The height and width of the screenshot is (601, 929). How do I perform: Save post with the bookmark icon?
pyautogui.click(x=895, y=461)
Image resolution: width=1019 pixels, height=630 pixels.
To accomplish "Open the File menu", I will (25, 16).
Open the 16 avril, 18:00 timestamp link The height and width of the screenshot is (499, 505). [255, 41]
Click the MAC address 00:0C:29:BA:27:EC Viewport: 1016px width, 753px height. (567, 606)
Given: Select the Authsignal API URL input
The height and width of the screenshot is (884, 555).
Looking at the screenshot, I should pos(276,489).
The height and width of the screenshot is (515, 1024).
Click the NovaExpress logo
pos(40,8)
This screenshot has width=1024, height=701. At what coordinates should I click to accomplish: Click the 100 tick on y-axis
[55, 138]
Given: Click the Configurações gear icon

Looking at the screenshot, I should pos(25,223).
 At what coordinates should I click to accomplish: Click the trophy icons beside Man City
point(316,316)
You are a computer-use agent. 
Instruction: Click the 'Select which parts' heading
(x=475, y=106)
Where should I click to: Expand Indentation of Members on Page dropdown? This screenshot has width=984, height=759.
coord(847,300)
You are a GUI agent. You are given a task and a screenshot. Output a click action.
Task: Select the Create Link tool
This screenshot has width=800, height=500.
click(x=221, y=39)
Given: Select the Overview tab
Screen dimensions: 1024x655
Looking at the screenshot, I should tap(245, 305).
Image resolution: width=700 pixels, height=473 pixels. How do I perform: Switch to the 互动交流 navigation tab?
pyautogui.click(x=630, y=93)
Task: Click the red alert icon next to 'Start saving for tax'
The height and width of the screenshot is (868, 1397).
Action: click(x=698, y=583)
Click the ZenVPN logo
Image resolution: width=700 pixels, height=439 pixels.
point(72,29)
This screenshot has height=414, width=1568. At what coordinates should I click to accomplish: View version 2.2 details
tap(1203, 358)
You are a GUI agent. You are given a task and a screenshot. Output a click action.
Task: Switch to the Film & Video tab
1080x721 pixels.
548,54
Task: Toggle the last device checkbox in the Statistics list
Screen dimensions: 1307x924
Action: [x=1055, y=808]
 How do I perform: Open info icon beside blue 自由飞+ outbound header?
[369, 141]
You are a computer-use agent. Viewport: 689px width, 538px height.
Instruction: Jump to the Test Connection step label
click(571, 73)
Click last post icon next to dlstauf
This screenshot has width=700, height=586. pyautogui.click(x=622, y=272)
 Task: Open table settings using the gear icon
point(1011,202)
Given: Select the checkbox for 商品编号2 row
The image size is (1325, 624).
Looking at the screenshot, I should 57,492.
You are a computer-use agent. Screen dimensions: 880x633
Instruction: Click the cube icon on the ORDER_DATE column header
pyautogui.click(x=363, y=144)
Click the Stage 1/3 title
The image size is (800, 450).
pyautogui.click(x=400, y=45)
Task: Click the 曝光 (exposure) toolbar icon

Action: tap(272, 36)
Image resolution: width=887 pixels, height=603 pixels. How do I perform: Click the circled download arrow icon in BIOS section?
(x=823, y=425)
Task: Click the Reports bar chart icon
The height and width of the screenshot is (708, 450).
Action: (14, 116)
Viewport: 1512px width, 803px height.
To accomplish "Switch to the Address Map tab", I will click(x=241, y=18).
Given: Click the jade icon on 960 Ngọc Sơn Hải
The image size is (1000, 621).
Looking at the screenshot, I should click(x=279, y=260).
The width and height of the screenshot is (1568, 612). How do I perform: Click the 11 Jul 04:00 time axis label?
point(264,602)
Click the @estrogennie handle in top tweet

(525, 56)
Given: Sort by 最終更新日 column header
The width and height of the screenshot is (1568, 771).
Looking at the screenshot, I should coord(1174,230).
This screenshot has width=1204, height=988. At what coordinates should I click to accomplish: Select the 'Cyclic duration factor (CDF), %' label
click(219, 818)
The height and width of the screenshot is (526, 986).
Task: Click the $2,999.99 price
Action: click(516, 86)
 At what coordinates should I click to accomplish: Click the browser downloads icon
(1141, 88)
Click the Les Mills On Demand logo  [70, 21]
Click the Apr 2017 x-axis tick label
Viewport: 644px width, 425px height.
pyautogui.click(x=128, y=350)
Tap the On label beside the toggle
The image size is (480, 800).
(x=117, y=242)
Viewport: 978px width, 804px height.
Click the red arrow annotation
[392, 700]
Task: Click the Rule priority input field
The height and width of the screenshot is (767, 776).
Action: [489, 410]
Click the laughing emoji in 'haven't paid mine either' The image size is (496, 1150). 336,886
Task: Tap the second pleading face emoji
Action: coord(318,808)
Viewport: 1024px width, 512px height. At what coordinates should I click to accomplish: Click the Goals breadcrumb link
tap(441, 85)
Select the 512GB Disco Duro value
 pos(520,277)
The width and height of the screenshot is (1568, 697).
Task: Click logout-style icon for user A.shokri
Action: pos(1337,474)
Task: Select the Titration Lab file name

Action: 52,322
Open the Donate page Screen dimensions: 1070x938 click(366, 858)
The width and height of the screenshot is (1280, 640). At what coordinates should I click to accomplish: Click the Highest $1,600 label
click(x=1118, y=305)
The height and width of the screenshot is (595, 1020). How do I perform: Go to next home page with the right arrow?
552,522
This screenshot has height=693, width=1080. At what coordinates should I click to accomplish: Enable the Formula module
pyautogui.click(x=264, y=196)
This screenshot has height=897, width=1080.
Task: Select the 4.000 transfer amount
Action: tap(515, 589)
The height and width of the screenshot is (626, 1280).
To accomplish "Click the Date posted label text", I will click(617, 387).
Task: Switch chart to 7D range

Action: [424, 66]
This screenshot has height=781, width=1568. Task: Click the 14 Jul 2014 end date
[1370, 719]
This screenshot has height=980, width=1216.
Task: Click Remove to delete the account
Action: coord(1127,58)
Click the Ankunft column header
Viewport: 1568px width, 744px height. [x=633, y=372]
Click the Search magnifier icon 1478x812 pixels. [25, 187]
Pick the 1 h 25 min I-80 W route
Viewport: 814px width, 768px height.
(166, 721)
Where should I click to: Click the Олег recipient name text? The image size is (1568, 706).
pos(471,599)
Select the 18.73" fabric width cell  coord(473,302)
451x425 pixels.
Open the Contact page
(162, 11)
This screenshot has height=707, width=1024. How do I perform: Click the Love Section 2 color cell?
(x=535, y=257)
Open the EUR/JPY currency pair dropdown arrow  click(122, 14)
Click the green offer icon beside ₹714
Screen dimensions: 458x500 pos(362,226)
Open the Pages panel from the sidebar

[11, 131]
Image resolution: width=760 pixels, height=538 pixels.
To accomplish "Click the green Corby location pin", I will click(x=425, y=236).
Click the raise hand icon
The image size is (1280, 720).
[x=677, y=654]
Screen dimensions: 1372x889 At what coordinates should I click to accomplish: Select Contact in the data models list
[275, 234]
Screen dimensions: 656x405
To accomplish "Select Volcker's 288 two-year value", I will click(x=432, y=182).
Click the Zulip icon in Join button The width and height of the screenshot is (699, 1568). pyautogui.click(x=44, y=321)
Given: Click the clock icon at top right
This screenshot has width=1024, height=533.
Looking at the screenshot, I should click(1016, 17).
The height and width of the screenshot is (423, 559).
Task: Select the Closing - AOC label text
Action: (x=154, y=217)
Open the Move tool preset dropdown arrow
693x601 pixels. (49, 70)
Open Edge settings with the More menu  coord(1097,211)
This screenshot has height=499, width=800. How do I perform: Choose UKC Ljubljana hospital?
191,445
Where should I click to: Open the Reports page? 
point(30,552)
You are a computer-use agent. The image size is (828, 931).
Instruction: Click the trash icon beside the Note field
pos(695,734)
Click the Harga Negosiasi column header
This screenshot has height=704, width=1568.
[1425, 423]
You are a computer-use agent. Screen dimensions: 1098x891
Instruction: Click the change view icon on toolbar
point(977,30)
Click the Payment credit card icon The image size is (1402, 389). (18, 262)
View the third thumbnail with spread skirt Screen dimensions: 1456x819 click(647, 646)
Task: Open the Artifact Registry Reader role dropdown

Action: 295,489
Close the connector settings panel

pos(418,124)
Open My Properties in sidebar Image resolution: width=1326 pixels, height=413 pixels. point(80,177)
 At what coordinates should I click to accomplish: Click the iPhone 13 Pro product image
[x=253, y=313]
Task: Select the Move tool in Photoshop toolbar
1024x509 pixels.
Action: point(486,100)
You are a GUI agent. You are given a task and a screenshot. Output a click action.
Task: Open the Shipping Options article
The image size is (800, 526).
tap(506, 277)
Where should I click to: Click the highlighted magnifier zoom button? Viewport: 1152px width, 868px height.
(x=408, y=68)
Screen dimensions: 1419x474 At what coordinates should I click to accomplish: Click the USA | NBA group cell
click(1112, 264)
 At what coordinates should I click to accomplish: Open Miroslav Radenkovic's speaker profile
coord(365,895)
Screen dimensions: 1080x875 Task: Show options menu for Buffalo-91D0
----------------------------------------
• _What you are asked to do_
Please give the count of lines in the listing that include the string "agent", with no words around it.

• _Response to this exercise_
8